[Assignment]
Looking at the data below, count the lines that contain the string "agent". Write only the total.

[Information supplied]

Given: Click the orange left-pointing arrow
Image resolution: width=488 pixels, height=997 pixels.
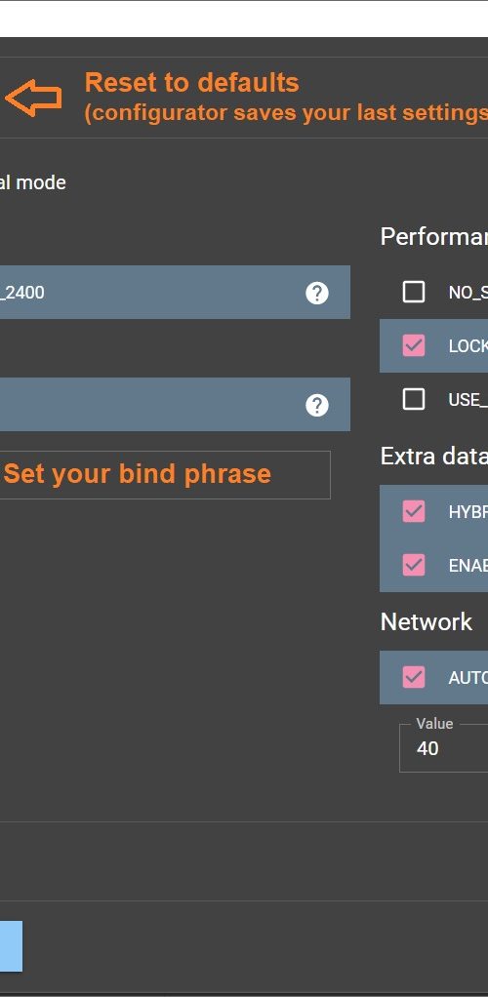Looking at the screenshot, I should coord(33,98).
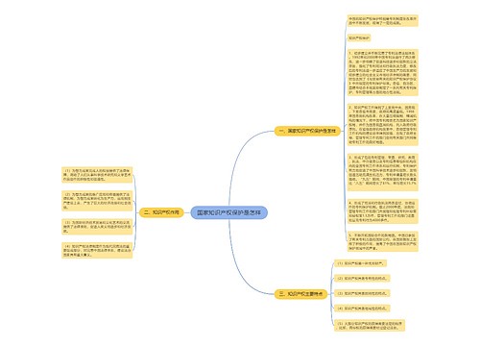Click the small 知识产权保护 leaf node
The height and width of the screenshot is (346, 480).
359,38

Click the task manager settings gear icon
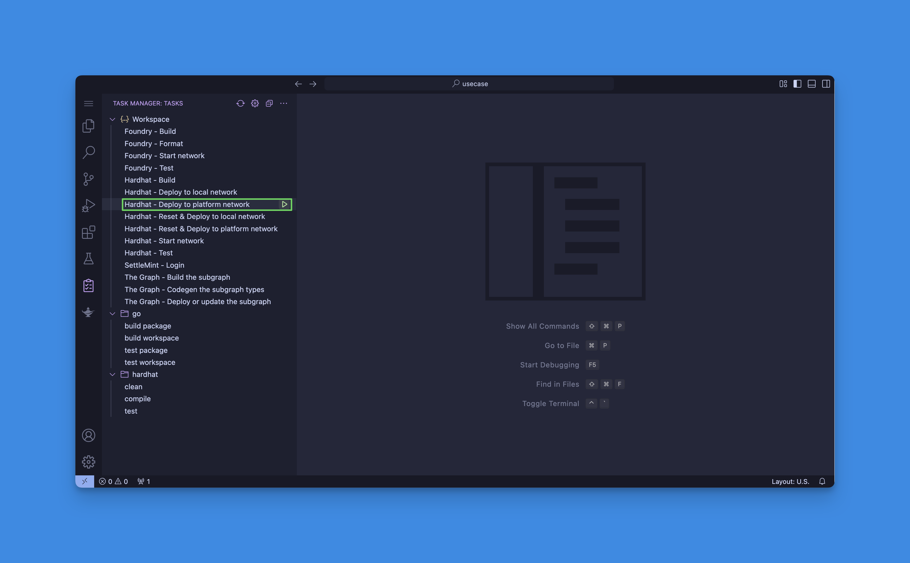(255, 104)
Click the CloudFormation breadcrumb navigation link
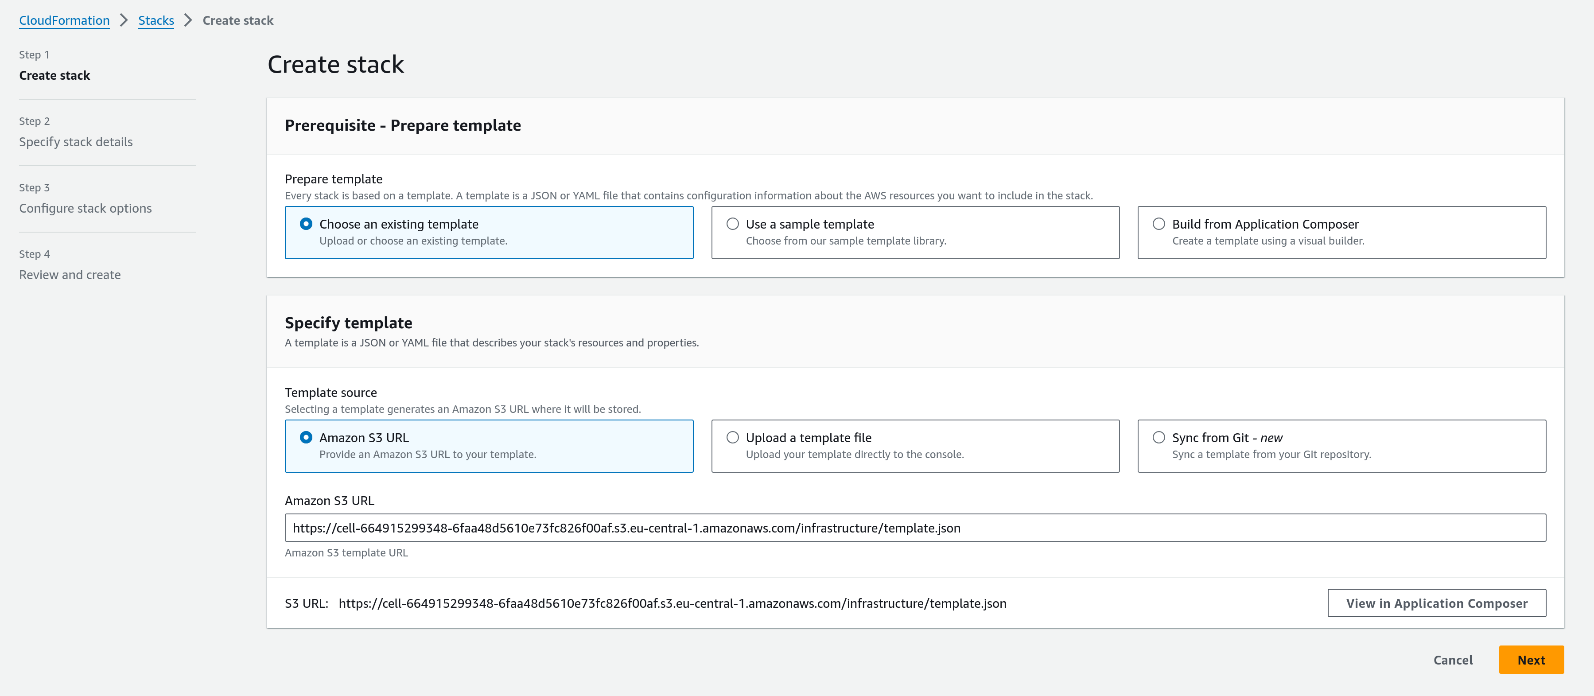This screenshot has height=696, width=1594. (65, 20)
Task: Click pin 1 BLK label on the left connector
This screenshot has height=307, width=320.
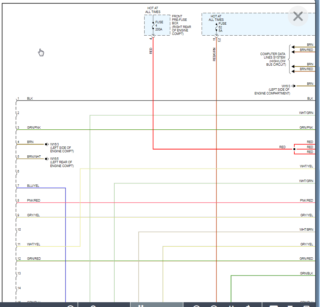Action: pos(30,99)
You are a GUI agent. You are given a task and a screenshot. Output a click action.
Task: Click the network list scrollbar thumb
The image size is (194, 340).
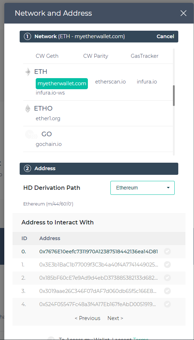pos(174,96)
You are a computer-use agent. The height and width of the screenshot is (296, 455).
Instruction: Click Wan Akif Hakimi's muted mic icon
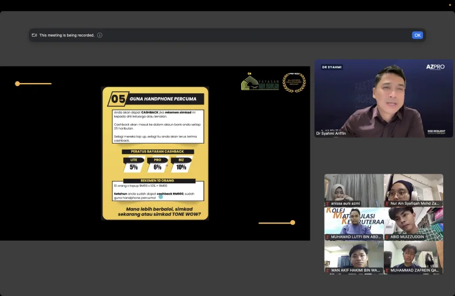(328, 270)
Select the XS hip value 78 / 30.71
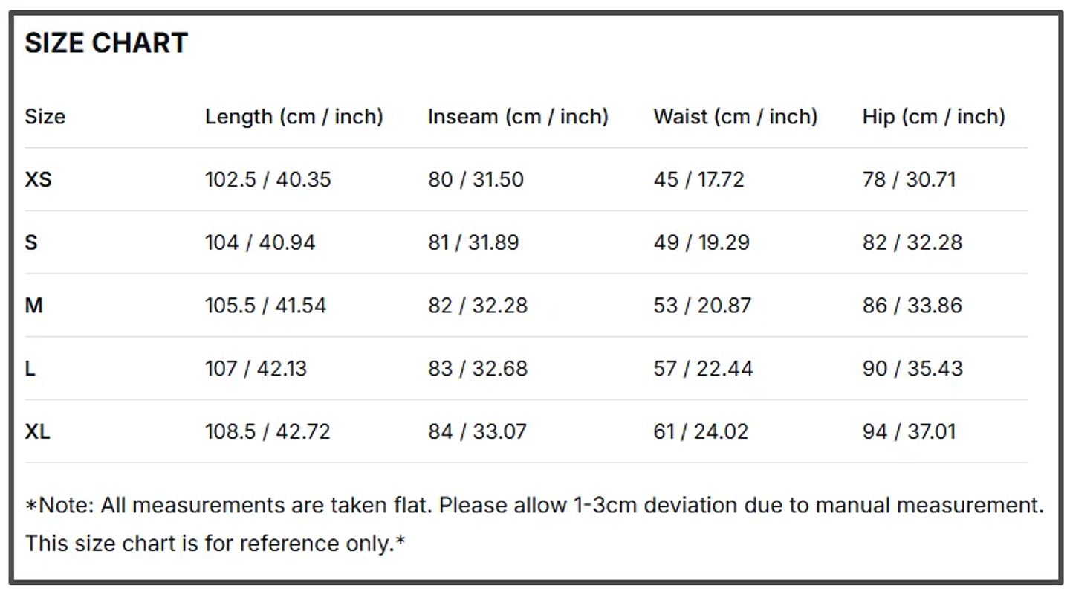Viewport: 1070px width, 589px height. click(x=909, y=180)
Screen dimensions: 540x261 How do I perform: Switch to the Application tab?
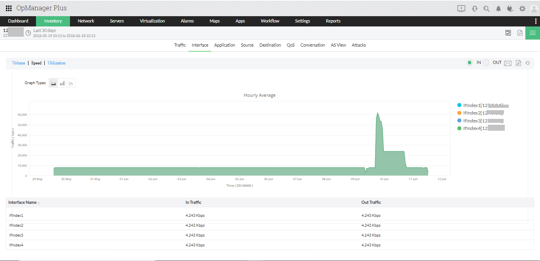[x=225, y=45]

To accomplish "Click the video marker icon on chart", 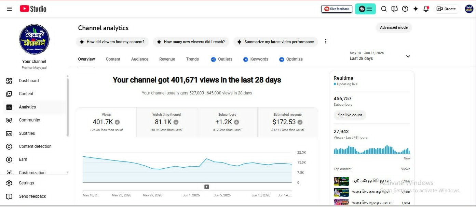I will tap(206, 187).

[Written answer]
2